REUTERS/Chris Morgan
It’s been touted as a technological revolution that will make things easier by connecting everything from your fridge to your toaster online.
But there’s a darker side to the so-called Internet of Things: A massive army of infected IoT devices is one of the most effective ways to launch massive cyberattacks.
“There’s so much enthusiasm for connected devices,” Ted Harrington, Executive Partner at Independent Security Evaluators, told Business Insider.
But unfortunately, according to Harrington, “bad security practices are still the norm in IoT.” Such practices vary, from coding passwords directly into device software or using no encryption, but the result is often the same: A device that can be hacked much easier.
That fundamental lack of basic security was on full display last month when a “record” distributed denial-of-service attack was carried out against the website of journalist Brian Krebs, which took his site offline for days. While the massive influx of traffic resulted in Krebs’ host kicking him off its servers, it seemed to be just the beginning of a new wave of IoT-led attacks.
“This is not isolated to a specific type of manufacturer or specific type of product but rather, all these connected devices are showing issues,” Harrington, who helps run a security research village for IoT devices at the Def Con hacking conference, said.
‘It’s a challenge for civilization’
The attack on Krebs was carried out by a botnet of infected IoT devices. Put simply, this network of infected devices is made a slave to an attacker, who uses software to find connected devices with weak security.

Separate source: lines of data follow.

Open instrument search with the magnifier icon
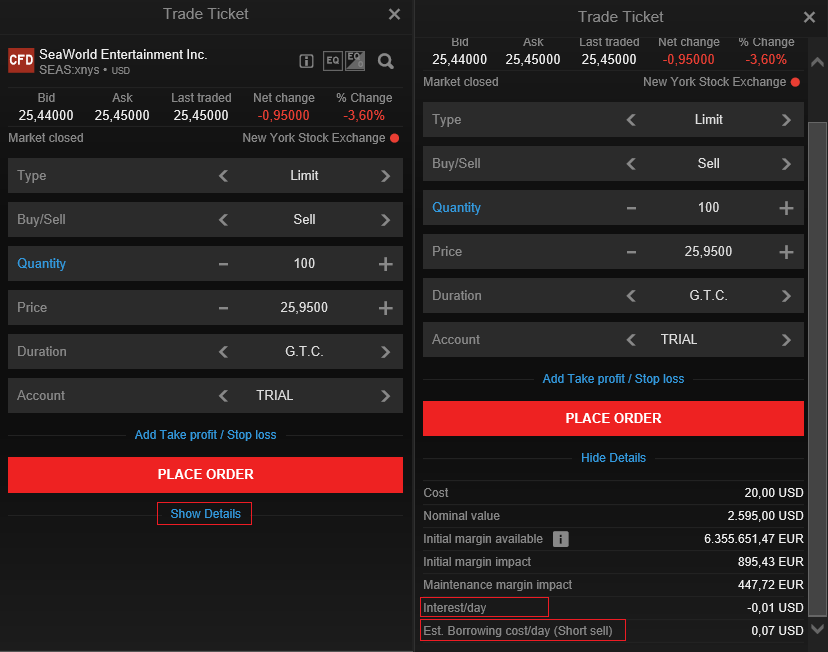 click(x=386, y=61)
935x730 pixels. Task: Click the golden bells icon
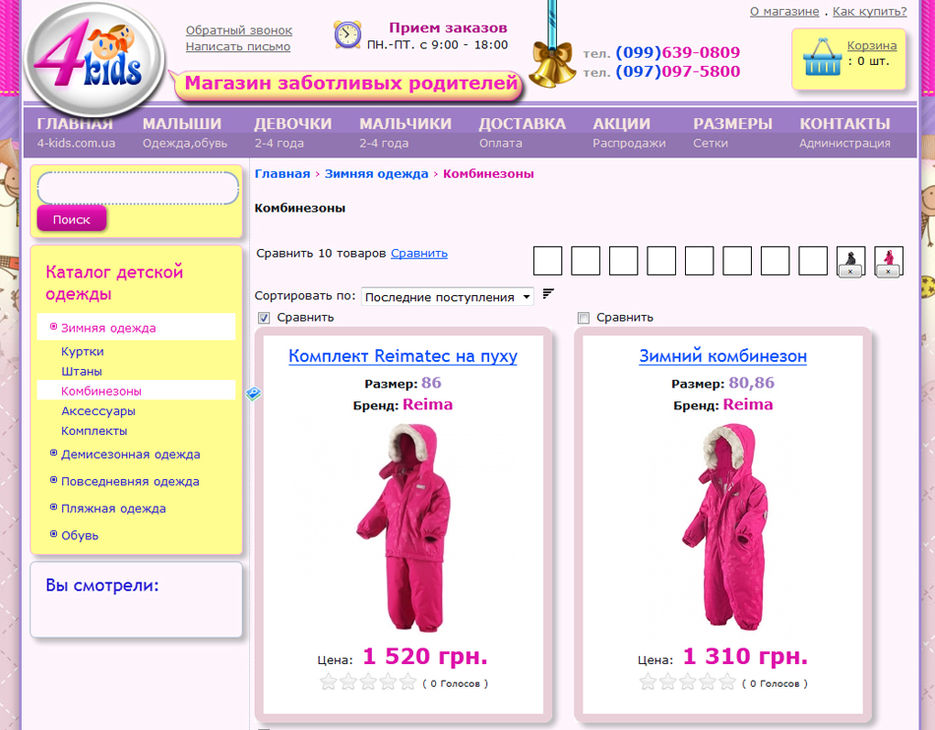click(552, 63)
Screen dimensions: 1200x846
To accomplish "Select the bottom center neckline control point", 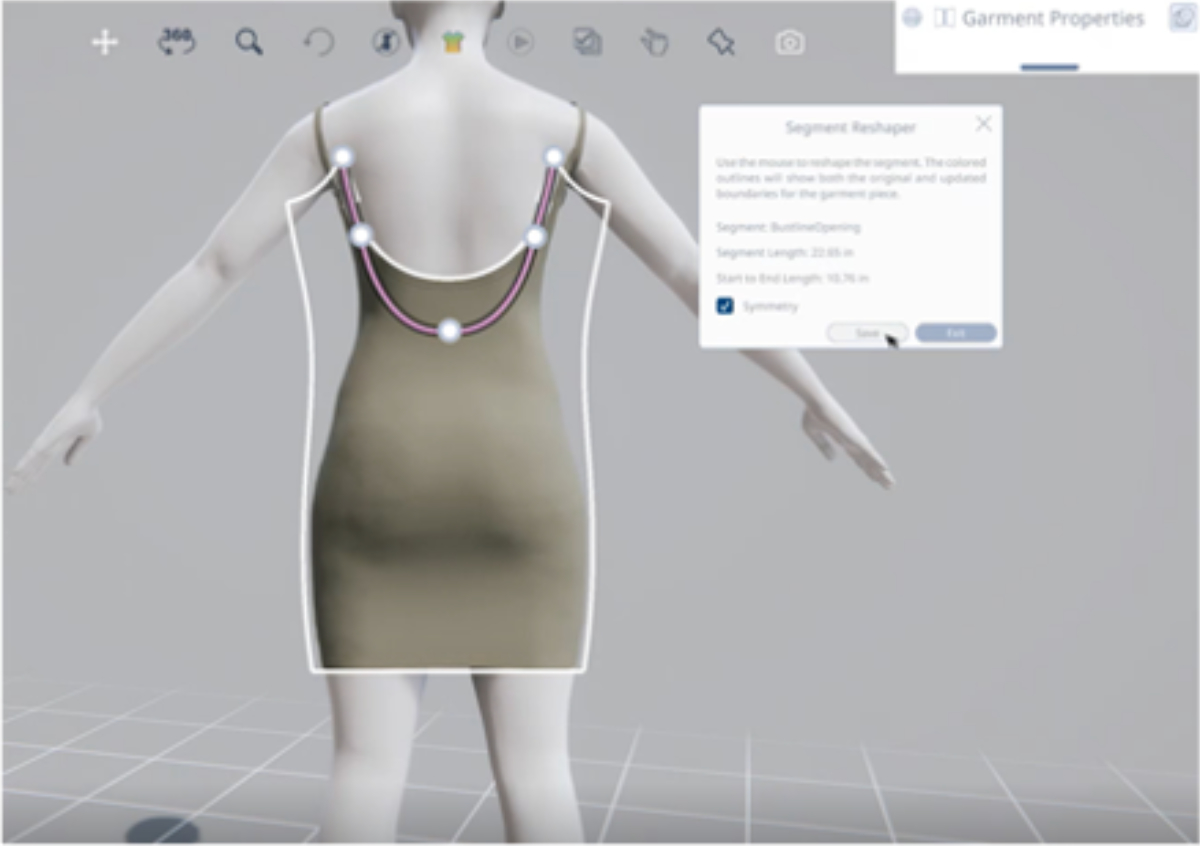I will click(450, 330).
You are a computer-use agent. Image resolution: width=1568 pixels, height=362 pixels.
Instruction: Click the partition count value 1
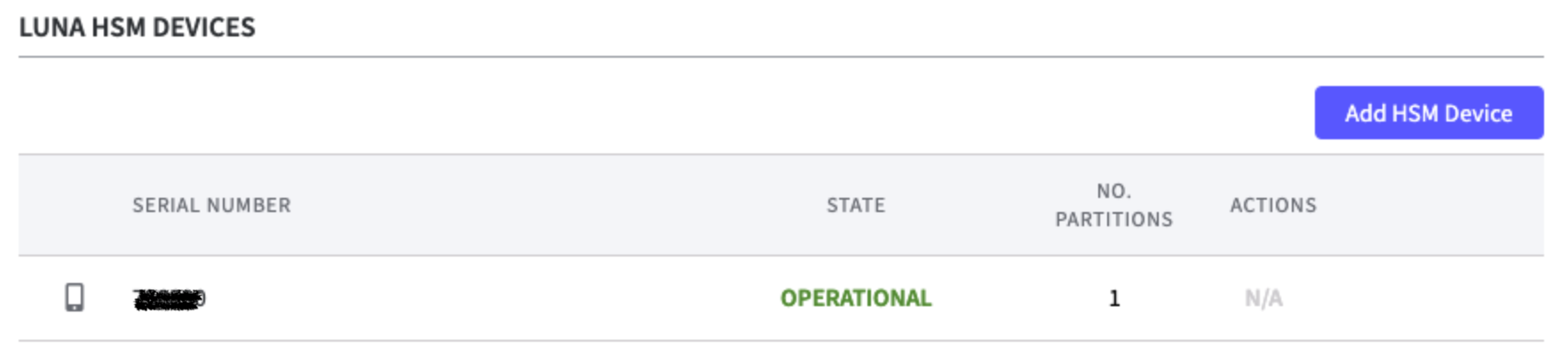1114,299
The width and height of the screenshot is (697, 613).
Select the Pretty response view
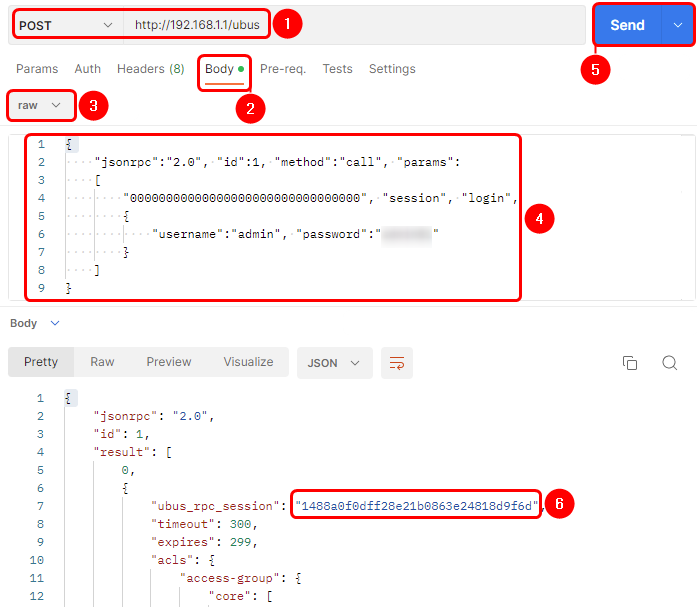pos(41,362)
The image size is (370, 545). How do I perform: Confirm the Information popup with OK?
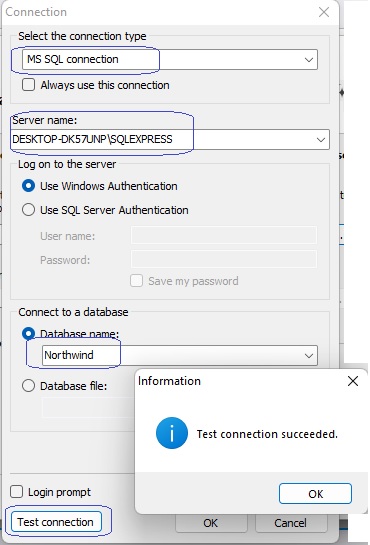(x=315, y=494)
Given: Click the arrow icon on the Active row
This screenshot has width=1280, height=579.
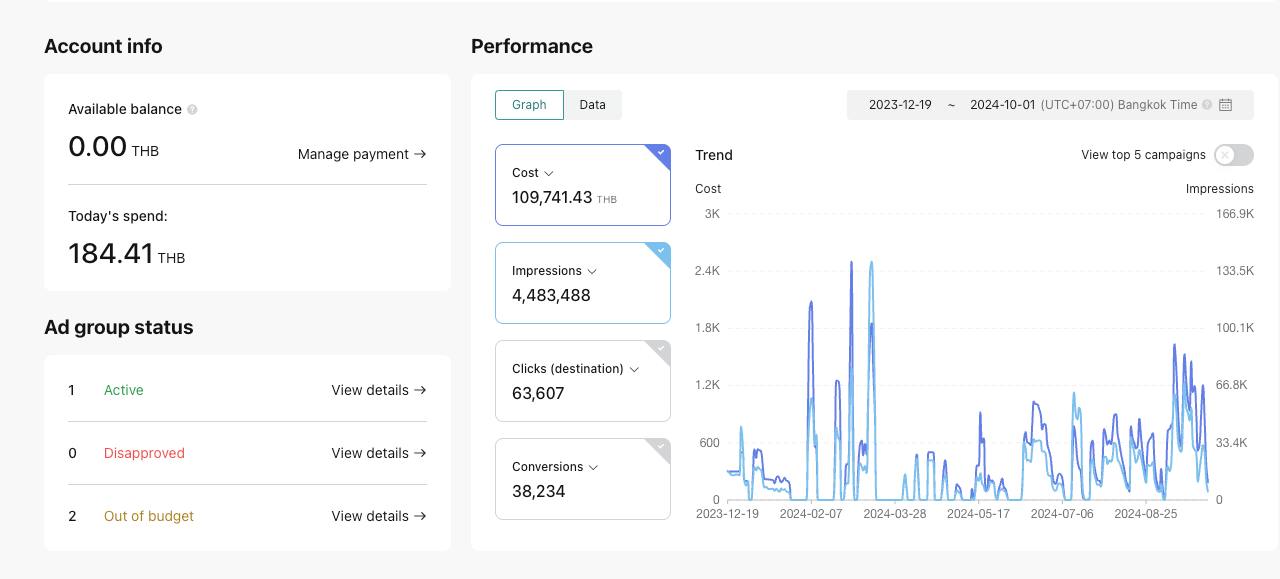Looking at the screenshot, I should pos(420,390).
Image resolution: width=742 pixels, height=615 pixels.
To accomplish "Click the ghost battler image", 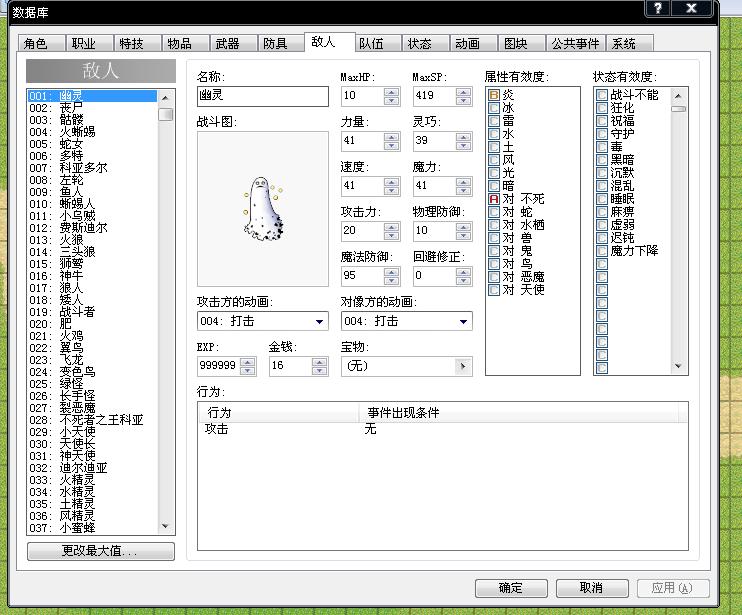I will tap(263, 209).
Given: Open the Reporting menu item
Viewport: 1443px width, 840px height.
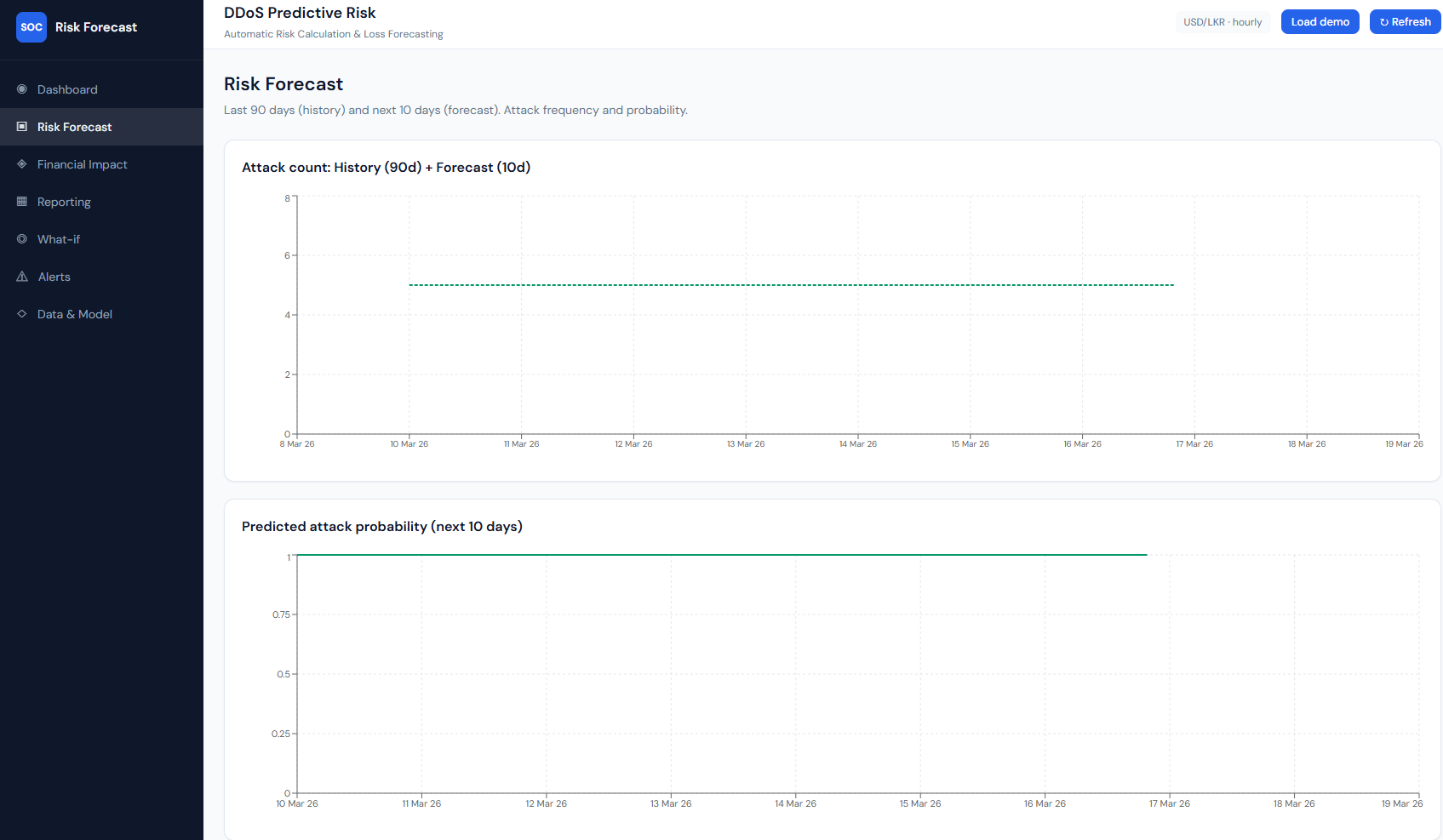Looking at the screenshot, I should [x=64, y=202].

And it’s not a closely-guarded secret as to how the botnet is assembled: Just a week after Krebs’ site was taken offline, the source code for the software that did it, Mirai, was released online — which means we can expect many others to use and improve upon the malicious code.
“Botnets can use these default credentials to harvest hundreds or thousands of bots to focus on a target in a DDoS attack,” Lamar Bailey, Senior Director of Security Research and Development at TripWire, told Business Insider. “The attacks are more successful because they come from a larger area and this makes them harder to mitigate.”
A large portion of the devices that were used in recent cyberattacks were cameras and digital video recorders made by a Chinese manufacturer, The Wall Street Journal reported. Others included routers and satellite antennas.
“If we want to put networked technologies into more and more things, we also have to find a way to make them safer,” Michael Walker, a program manager at DARPA, told The New York Times. “It’s a challenge for civilization.”
Right now, civilization seems to be on the losing side, as researchers with Akamai say as many as two million devices have been taken over by hackers. And since most devices are designed to be left alone after setup, it’s almost impossible for an average user to know their device has been compromised.
“The scope of attack surface is expanding,” Harrington said, using a term for the different points where a hacker can gain access. “And not just attack surface, but the scope of vulnerable attack surface is expanding exponentially.”